軍人?が持っていたのは、ニケが取られた財布だった。ニケが遠慮がちに小さく頷くと軍人さんはニケの手を取り、手に財布を乗せて返してくれた。
呆気に取られているニケ。
「………どうやら、串焼きは食われてしまったようだが」
軍人さんが子どもの方を指差すと、石畳みの上には串だけが虚しくも転がっていた。
「あ、いえ。あの串焼きはまぁ、……別にいいんです。こっちが無事であれば」
「財布か」
「えぇ。中に入っていたお金も勿論大切なんですけど………」
ニケは中身を確認するように麻袋の中を覗き込む。するとニケは白いハンカチに包まれた鍵を取り出した。
「あった………良かった」
「それは鍵か?」
「とても大切な鍵なんです」
「………そうか。大切なものならば、肌身離さず持っているんだな」
軍人さんはそう言うと自身の髪を結っていた組紐を外し、ニケの持っていた鍵に紐を通して結び、一歩近づくとニケの首にかけてくれた。
「え、これ………」
軍人さんはニケの言葉を遮り、
「お人好しもほどほどにな」
とニケに言う。
軍人さんは子どもを囲っていた透明な箱を解除すると子どもに、
「二度と人のものを奪うな」
とそれだけ告げて、暗い路地裏へ消えていった。
少し歩いたところで、
半お面の男に話しかけたのも、またキツネの半お面の男。
「珍しいじゃん。お前が自分から面倒ごとに入っていくなんて」
「……………気まぐれだ」
*****
ニケは日が沈み始める頃、イーくんと一緒にようやく〝王立高等学院〟の正門前へとたどり着いた。生徒たちはほとんどの生徒が帰路についた後だったが、まだ生徒の何人かは残っていた。

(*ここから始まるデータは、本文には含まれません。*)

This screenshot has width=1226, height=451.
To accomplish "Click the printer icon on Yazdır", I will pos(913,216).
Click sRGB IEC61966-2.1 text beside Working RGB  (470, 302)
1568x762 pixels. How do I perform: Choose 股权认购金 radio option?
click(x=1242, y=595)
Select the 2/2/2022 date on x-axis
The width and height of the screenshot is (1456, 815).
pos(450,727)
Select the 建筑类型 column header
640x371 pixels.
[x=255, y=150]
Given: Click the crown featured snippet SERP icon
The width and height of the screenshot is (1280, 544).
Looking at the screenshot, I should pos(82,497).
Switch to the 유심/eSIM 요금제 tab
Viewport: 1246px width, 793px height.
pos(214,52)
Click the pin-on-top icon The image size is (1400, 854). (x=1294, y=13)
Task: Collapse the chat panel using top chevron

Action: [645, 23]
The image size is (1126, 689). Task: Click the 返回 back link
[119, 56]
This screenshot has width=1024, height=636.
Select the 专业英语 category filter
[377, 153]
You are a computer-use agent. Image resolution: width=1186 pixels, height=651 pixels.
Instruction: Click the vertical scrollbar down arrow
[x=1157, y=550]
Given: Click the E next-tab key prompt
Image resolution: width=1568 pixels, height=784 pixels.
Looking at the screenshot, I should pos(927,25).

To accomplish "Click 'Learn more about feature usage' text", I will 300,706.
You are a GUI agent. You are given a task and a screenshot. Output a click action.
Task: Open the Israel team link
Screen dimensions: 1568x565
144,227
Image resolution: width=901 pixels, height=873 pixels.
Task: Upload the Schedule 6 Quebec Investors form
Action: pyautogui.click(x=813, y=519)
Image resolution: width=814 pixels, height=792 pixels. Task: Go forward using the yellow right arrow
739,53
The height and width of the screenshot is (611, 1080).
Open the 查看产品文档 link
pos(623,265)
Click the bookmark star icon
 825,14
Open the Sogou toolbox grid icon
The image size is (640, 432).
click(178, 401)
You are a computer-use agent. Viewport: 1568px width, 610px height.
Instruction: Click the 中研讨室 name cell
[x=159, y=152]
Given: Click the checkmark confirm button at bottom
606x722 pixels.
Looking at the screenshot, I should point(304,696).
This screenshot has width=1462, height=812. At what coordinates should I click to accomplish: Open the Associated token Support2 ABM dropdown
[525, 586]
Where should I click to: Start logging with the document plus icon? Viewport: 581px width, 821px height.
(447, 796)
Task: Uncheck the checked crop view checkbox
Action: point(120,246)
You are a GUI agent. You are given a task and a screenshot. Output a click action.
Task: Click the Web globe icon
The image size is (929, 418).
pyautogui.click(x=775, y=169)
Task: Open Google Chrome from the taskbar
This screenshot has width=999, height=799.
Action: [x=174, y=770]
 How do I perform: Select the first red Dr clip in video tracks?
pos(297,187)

人目をはばかる事なく、正門前で両膝をついてようやくたどり着いたとニケが安堵していると1人の女子生徒が声をかけてきた。
「ねぇ、アンタ。この学校の生徒………?随分と汚れているみたいだけど………」
栗色の髪の女子生徒。
目元がキリッとしていて目力が強い子だった。
「私、転校生のニケです!」
ニケの〝王立高等学院〟での生活が始まろうとしていた。